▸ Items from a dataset
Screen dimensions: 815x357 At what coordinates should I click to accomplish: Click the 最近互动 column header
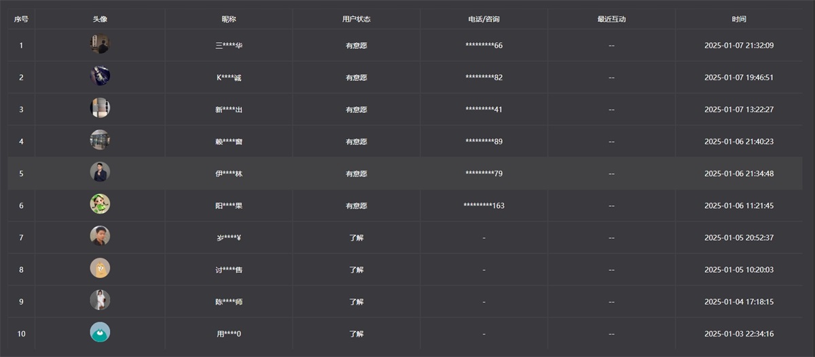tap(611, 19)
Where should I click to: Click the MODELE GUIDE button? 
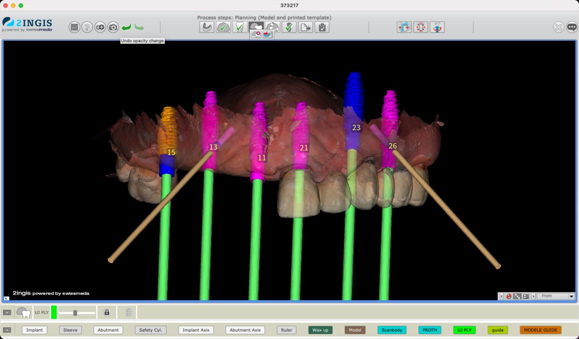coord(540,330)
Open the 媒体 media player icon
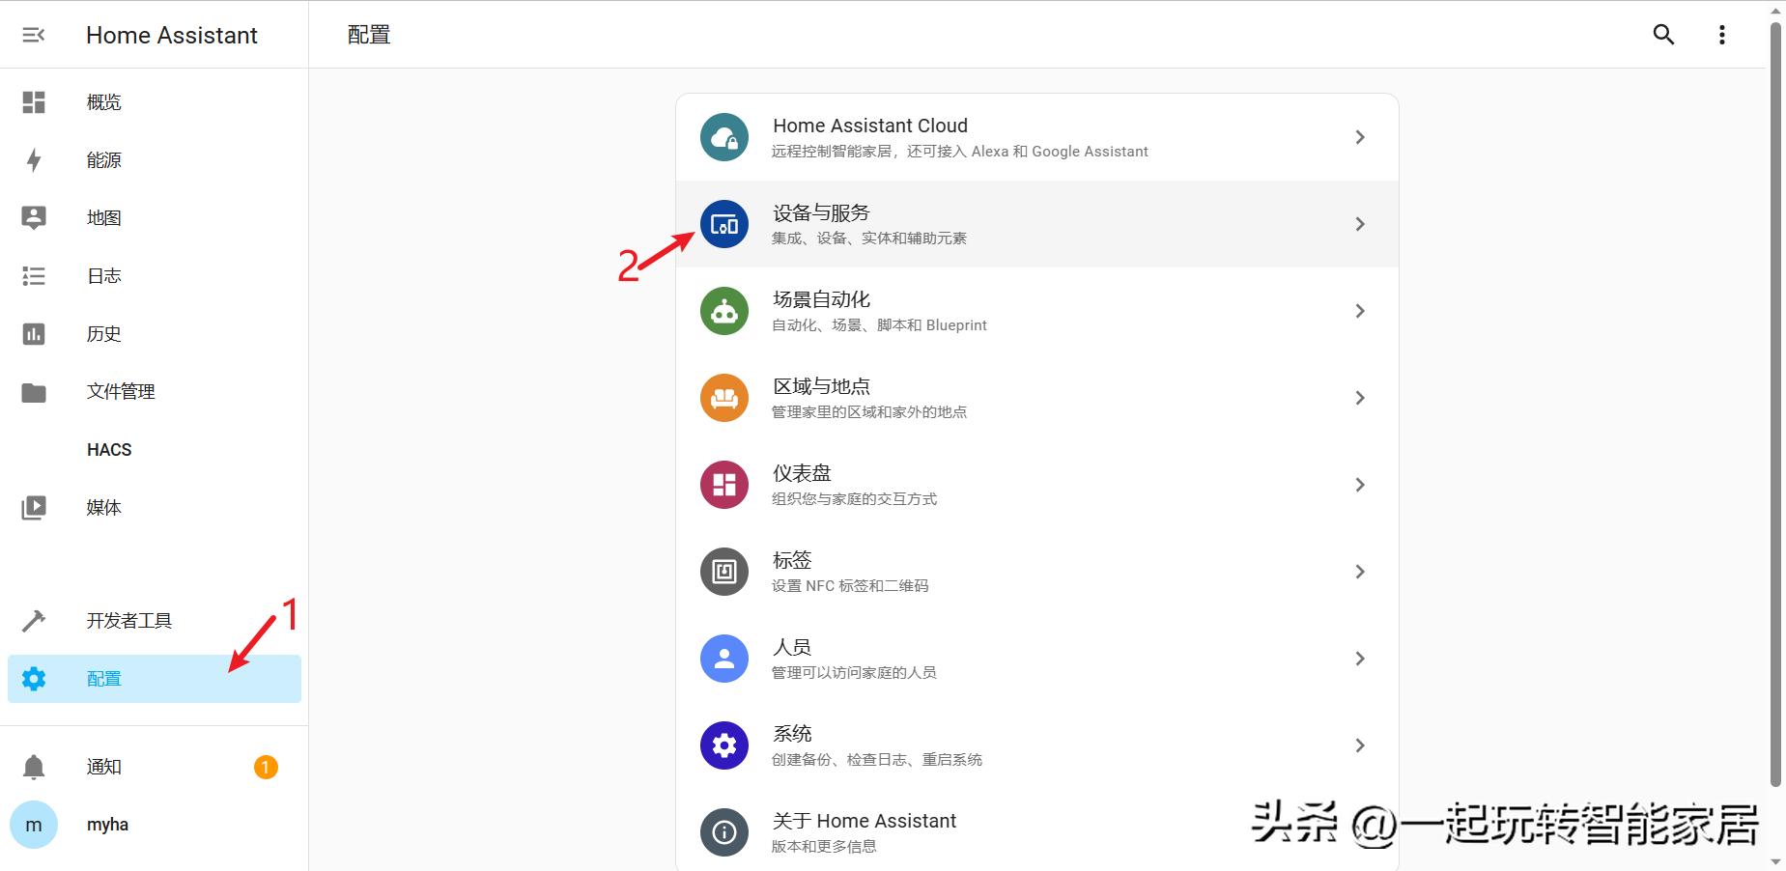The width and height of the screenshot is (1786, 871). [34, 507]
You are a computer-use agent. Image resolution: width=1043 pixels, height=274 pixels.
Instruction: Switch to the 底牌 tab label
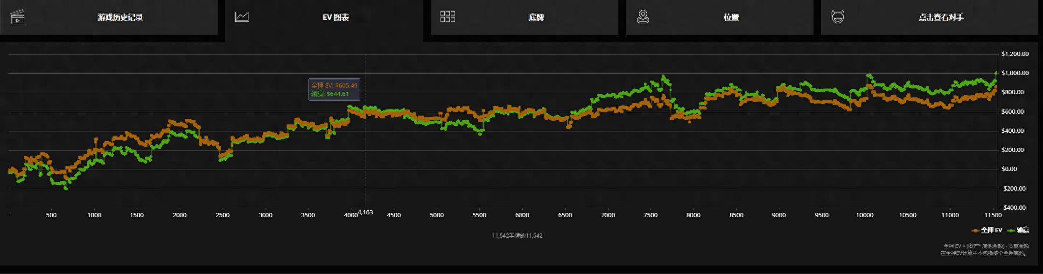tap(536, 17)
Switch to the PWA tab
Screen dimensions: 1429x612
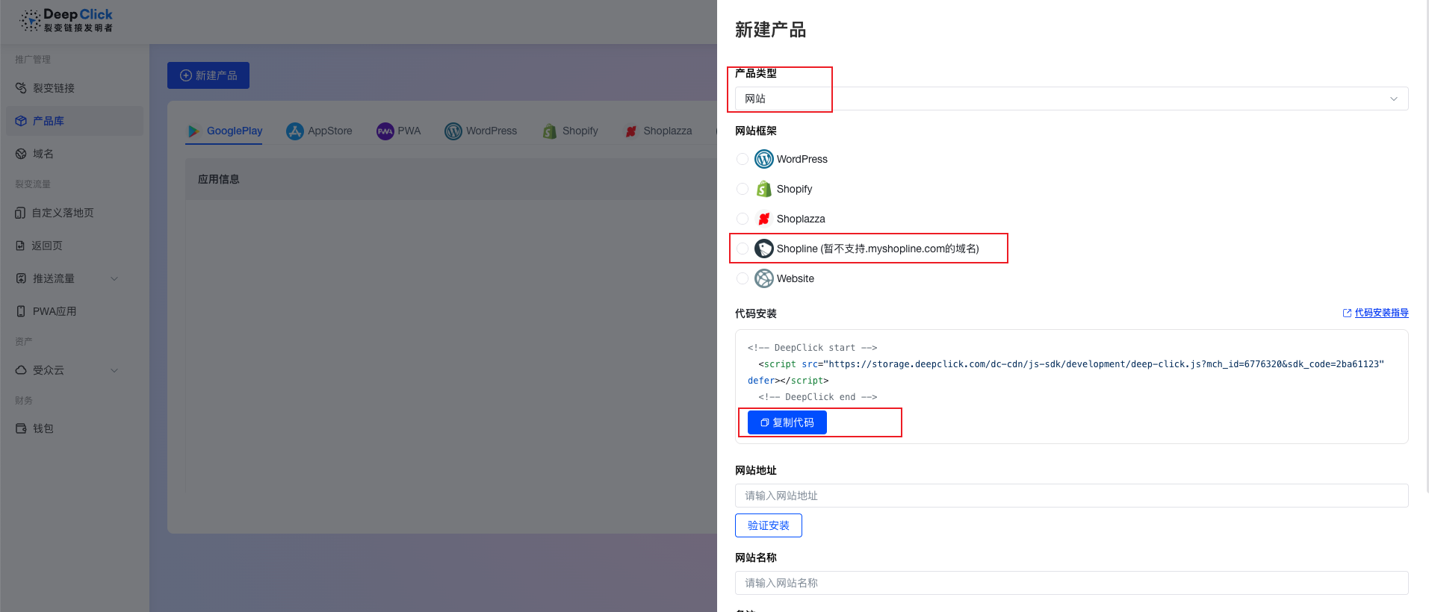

...

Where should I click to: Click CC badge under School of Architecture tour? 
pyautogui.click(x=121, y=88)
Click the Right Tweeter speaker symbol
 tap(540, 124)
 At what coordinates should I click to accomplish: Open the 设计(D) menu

▸ What is being asked
Count the lines above that contain the word "accomplish", where capitalization must match. Reply with the number only.

▸ Problem solution
2